Things that don't work:
- Both Wrapper IR and Wrapper -> FX coverage are currently best effort. There are still features which aren't captured as Wrapper IR lines, and fall back to plain strings. This representation is functionally correct but probably not rich enough to achieve the goals outlined in the previous sections.
- Fallback kernels seem like the most difficult thing to fully cover, since they each define their own Python/C++ macros that would need to be converted to FX.
- Size/alignment asserts are currently disabled via the config file. It's possible to generate FX IR for these, but it seems reasonable to defer these sanity checks to a later PR.

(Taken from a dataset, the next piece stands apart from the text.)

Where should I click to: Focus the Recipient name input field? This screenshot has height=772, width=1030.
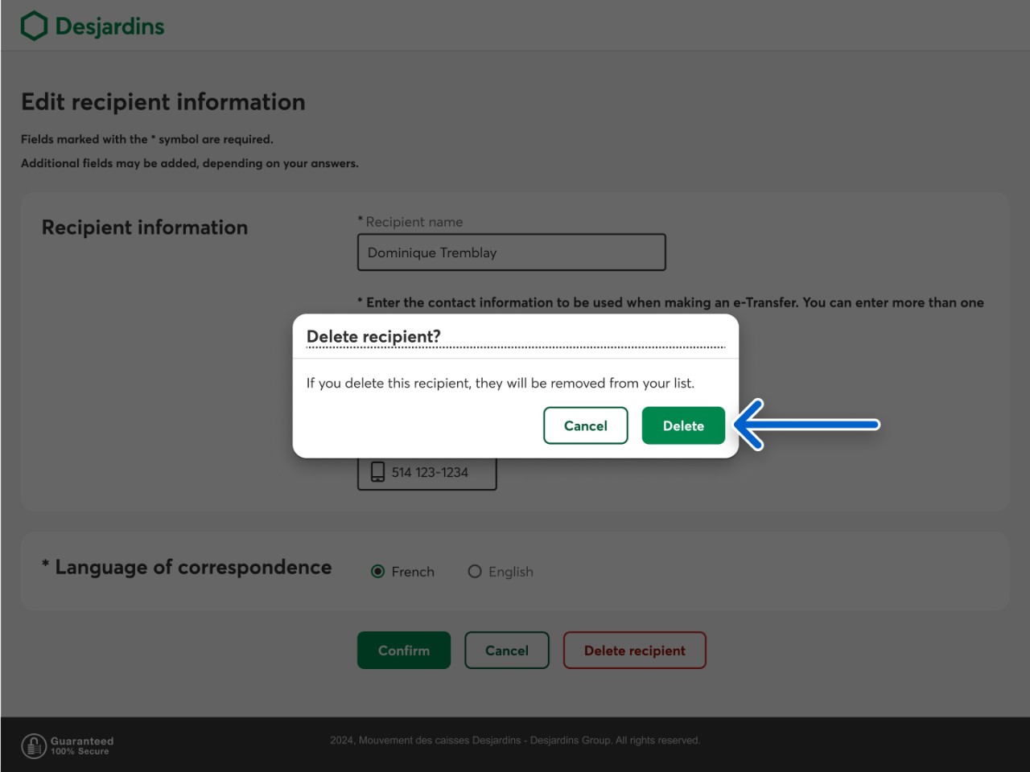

- CommBuffer's and distributed communication are not yet supported. An earlier version of this PR attempted to implement this by calling `empty_strided_p2p`. However, building and testing distributed support seems non-trivial, so it's probably better to defer this.
# Out-of-tree compilers
With this PR, out of tree backends will be able to do further compilation on the FX graphs by subclassing `WrapperFxCodegen` and overriding the `compile_graph` function. This follows the same API as torch.compile's [custom backends](https://pytorch.org/docs/stable/torch.compiler_custom_backends.html), where the user simply returns a callable running the graph. The callable need not be a method of `GraphModule` or any other PyTorch class. See an example below.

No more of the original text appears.